◆ WORK INSTRUCTION: Copy out the entries below exactly as they stand, but only from the line containing "Select the Trips" through the line containing "Click the 3R 3歳未勝利 race title".

━━━ SOURCE MATERIAL ━━━

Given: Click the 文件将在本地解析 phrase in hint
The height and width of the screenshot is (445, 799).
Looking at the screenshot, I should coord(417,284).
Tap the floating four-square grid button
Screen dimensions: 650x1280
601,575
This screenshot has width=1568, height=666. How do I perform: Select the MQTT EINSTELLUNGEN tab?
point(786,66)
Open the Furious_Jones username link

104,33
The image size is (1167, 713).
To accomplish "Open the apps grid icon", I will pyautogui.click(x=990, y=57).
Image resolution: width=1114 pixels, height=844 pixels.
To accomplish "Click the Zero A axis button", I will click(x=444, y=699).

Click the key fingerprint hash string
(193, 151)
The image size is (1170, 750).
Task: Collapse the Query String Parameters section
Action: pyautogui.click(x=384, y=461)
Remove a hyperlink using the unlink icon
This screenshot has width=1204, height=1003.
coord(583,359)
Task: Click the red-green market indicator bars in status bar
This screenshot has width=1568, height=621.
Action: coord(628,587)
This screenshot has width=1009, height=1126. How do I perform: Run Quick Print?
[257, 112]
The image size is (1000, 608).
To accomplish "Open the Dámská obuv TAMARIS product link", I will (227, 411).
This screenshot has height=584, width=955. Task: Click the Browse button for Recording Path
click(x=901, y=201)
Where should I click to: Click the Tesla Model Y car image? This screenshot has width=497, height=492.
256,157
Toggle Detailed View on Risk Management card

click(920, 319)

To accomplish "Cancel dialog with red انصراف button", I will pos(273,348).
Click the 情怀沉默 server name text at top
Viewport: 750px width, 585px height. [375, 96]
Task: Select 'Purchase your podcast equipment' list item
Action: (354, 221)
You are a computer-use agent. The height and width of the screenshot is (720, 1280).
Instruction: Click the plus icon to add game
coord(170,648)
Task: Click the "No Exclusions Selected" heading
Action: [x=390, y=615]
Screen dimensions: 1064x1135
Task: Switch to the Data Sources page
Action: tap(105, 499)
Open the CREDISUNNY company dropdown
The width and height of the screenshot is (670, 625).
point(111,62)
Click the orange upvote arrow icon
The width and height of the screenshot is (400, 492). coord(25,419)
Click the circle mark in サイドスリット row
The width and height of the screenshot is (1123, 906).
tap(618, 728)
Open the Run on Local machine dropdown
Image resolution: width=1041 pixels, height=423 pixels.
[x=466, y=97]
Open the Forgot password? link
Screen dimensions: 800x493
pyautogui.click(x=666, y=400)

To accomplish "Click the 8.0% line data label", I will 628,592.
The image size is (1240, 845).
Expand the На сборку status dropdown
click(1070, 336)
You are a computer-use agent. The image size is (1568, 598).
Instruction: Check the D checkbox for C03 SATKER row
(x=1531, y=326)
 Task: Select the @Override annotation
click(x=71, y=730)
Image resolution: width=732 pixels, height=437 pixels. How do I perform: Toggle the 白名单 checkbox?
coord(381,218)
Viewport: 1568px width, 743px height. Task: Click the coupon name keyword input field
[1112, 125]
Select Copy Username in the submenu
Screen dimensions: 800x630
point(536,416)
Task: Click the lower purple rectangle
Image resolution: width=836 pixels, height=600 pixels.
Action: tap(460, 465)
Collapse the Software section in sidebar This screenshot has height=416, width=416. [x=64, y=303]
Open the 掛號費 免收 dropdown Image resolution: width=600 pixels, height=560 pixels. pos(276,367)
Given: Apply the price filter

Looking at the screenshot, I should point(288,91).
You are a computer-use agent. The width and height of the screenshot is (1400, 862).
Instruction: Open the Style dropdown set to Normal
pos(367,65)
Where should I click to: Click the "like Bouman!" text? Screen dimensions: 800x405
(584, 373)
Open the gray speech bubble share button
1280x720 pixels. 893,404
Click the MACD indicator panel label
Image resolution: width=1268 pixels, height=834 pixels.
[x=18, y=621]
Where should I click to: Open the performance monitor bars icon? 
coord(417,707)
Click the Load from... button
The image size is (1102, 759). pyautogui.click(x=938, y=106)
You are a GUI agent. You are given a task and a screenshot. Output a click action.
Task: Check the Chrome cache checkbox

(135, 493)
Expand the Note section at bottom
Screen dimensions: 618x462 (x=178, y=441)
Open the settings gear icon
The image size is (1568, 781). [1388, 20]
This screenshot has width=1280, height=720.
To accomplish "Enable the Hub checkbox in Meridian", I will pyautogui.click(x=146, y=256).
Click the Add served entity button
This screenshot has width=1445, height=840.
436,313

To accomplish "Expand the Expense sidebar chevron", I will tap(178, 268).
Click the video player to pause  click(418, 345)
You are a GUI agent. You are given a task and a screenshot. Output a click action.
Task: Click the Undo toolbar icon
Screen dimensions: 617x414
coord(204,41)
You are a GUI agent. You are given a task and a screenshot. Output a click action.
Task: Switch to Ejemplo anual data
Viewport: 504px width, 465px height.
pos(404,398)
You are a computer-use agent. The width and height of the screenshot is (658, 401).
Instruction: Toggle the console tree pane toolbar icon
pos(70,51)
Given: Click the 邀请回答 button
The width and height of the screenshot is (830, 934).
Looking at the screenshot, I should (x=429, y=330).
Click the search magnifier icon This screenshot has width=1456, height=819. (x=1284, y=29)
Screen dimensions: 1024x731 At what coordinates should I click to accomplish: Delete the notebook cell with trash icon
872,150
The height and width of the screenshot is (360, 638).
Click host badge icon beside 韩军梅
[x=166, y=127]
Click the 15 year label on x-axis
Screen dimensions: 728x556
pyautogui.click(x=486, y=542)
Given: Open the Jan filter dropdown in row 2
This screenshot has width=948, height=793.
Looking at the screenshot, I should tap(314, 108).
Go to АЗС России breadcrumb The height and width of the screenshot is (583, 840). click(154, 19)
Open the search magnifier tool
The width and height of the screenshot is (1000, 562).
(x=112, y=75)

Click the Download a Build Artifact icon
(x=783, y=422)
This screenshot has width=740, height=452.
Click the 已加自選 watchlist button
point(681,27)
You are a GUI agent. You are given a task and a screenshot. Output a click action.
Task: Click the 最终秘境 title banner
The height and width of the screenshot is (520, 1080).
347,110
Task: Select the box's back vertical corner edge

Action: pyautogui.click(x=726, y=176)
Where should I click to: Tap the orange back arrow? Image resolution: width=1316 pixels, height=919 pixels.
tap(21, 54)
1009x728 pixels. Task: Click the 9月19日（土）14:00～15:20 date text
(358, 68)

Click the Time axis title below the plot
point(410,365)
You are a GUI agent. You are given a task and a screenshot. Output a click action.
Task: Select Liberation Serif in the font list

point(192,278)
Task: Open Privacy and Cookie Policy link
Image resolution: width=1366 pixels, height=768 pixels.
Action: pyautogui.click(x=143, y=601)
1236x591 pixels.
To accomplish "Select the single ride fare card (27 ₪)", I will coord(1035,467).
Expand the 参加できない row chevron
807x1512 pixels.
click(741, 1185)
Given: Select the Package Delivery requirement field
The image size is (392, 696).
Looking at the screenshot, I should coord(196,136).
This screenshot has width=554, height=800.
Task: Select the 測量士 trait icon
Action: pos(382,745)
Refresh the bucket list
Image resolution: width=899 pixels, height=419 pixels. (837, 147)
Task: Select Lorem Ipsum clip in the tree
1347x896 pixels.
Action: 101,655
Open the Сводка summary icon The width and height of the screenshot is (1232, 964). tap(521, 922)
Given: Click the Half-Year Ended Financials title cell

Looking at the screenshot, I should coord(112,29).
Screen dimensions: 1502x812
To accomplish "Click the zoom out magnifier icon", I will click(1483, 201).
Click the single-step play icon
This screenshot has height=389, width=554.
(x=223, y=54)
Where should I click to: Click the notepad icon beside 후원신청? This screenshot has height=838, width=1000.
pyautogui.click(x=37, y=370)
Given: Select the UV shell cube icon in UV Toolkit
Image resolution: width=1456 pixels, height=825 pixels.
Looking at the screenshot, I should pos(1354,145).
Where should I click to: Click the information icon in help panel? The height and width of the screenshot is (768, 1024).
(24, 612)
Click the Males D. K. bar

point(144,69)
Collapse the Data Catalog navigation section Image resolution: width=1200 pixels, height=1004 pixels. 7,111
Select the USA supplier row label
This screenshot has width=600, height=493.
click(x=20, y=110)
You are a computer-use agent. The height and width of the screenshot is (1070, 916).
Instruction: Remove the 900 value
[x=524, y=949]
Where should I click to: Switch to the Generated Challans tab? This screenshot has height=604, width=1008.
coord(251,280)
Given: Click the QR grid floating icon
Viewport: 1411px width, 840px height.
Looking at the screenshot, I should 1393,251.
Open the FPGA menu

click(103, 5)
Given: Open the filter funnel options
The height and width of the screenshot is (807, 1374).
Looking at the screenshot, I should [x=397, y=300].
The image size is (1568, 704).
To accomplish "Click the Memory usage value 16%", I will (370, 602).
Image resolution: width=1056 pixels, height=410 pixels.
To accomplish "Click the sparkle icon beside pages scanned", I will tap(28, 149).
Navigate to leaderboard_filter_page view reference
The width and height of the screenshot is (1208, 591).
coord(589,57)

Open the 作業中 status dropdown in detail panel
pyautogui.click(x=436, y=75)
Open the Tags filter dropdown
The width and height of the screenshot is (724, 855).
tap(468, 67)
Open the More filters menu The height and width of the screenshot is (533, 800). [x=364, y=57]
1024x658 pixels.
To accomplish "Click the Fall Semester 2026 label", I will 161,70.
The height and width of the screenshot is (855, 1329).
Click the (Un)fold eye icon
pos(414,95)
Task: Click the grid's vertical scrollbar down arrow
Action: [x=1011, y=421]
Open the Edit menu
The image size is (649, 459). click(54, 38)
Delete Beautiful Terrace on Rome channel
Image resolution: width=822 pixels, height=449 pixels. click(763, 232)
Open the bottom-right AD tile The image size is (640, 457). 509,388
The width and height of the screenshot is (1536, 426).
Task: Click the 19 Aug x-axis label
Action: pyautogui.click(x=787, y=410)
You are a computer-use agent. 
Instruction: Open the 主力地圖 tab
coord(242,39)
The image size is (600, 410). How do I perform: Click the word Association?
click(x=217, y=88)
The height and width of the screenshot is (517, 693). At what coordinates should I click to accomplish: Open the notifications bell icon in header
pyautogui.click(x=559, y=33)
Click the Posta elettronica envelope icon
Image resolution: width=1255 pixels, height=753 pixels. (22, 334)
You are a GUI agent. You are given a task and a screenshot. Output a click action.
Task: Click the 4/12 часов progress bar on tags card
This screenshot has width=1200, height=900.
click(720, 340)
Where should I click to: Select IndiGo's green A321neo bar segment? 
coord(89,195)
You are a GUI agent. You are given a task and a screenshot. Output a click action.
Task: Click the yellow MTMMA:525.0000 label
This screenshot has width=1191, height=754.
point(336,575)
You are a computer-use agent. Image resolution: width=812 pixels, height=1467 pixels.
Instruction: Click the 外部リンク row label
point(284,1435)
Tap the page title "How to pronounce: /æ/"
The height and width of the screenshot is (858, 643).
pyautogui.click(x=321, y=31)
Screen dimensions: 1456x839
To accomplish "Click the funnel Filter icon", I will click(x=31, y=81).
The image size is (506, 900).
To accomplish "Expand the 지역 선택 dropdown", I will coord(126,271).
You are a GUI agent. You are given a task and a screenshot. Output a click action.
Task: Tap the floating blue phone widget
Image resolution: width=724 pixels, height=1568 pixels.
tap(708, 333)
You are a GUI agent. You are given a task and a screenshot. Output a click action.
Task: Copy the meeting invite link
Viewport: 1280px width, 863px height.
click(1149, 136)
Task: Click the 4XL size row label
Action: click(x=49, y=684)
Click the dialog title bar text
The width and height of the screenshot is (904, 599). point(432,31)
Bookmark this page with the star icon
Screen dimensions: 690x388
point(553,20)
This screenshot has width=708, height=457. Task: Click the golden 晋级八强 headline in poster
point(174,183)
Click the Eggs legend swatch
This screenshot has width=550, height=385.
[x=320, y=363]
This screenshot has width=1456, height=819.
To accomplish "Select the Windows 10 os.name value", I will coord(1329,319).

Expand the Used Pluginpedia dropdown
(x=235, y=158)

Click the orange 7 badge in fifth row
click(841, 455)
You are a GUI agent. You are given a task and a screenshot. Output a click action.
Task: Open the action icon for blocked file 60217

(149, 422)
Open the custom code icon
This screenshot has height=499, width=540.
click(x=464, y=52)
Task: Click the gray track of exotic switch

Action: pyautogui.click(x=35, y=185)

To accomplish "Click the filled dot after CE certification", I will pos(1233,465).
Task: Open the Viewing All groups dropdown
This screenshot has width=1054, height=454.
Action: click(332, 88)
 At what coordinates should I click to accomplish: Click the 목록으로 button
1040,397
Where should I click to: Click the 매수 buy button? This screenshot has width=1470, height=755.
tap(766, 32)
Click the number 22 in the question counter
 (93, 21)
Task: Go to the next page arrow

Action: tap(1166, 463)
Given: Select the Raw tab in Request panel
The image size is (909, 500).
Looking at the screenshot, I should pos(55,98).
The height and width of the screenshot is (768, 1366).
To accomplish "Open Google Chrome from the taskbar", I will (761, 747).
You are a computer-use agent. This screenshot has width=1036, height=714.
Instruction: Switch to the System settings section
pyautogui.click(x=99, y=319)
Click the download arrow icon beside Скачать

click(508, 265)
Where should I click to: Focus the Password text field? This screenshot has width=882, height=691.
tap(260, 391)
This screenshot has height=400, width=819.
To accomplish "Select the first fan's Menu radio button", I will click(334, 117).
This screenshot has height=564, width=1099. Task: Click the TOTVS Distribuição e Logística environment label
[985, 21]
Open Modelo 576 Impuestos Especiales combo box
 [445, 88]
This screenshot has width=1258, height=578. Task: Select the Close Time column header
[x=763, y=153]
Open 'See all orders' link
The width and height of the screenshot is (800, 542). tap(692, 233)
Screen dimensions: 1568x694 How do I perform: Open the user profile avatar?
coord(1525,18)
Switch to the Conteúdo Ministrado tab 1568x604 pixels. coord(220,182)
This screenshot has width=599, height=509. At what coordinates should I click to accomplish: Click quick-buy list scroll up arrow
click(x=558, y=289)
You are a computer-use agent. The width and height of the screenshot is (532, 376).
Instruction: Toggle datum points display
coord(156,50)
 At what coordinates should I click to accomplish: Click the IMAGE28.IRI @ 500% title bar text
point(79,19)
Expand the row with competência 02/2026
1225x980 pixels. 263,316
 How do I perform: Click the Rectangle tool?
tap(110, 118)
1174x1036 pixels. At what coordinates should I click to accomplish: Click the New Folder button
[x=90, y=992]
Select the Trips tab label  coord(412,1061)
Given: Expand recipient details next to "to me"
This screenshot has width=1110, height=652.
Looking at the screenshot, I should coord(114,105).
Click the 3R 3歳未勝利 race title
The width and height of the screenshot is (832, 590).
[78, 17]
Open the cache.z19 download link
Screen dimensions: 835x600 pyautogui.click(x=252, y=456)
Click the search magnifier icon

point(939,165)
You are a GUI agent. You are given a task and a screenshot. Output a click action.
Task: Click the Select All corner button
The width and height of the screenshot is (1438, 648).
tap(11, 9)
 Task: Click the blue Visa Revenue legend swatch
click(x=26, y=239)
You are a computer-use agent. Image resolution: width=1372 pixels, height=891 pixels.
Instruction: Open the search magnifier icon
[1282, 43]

━━━

◆ COMPLETED TASK:
Select the Trips tab label  coord(412,1061)
Given: Expand recipient details next to "to me"
This screenshot has width=1110, height=652.
Looking at the screenshot, I should coord(114,105).
Click the 3R 3歳未勝利 race title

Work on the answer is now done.